# [Activity]
Your response should consist of the records below, repeated exactly.

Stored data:
====

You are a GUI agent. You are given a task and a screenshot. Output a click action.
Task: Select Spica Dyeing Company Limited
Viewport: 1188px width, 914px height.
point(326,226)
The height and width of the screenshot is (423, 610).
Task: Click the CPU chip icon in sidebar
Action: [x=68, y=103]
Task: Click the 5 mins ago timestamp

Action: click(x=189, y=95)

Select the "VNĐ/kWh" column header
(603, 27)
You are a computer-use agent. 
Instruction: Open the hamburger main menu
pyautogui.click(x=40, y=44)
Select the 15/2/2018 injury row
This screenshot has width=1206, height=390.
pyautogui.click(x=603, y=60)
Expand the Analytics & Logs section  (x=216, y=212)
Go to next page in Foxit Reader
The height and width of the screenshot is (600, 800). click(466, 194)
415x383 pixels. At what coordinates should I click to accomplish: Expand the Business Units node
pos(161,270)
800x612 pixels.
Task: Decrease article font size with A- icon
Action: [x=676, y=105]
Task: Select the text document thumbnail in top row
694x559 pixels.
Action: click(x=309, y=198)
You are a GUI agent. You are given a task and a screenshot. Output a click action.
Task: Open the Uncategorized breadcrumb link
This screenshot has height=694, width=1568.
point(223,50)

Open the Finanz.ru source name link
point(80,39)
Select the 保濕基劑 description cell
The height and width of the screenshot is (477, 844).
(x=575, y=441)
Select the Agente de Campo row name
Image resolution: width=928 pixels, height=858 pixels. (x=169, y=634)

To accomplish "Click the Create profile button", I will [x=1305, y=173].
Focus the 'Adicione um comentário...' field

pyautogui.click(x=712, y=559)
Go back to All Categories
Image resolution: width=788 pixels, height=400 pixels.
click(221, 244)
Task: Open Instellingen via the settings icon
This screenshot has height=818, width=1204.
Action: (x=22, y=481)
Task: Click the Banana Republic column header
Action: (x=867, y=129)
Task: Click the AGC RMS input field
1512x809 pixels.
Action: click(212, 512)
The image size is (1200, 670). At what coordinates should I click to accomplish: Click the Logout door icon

====

# [Task response]
You are a GUI agent. You are given a task and a screenshot. Output a click action.
Task: Select Spica Dyeing Company Limited
Viewport: 1188px width, 914px height.
point(326,226)
The height and width of the screenshot is (423, 610).
Task: Click the CPU chip icon in sidebar
Action: [x=68, y=103]
Task: Click the 5 mins ago timestamp

Action: click(x=189, y=95)

Select the "VNĐ/kWh" column header
(603, 27)
You are a computer-use agent. 
Instruction: Open the hamburger main menu
pyautogui.click(x=40, y=44)
Select the 15/2/2018 injury row
This screenshot has width=1206, height=390.
pyautogui.click(x=603, y=60)
Expand the Analytics & Logs section  (x=216, y=212)
Go to next page in Foxit Reader
The height and width of the screenshot is (600, 800). click(466, 194)
415x383 pixels. At what coordinates should I click to accomplish: Expand the Business Units node
pos(161,270)
800x612 pixels.
Task: Decrease article font size with A- icon
Action: [x=676, y=105]
Task: Select the text document thumbnail in top row
694x559 pixels.
Action: click(x=309, y=198)
You are a GUI agent. You are given a task and a screenshot. Output a click action.
Task: Open the Uncategorized breadcrumb link
This screenshot has height=694, width=1568.
point(223,50)

Open the Finanz.ru source name link
point(80,39)
Select the 保濕基劑 description cell
The height and width of the screenshot is (477, 844).
(x=575, y=441)
Select the Agente de Campo row name
Image resolution: width=928 pixels, height=858 pixels. (x=169, y=634)

To accomplish "Click the Create profile button", I will [x=1305, y=173].
Focus the 'Adicione um comentário...' field

pyautogui.click(x=712, y=559)
Go back to All Categories
Image resolution: width=788 pixels, height=400 pixels.
click(221, 244)
Task: Open Instellingen via the settings icon
This screenshot has height=818, width=1204.
Action: (x=22, y=481)
Task: Click the Banana Republic column header
Action: (x=867, y=129)
Task: Click the AGC RMS input field
1512x809 pixels.
Action: click(212, 512)
The image size is (1200, 670). At what coordinates should I click to accomplish: Click the Logout door icon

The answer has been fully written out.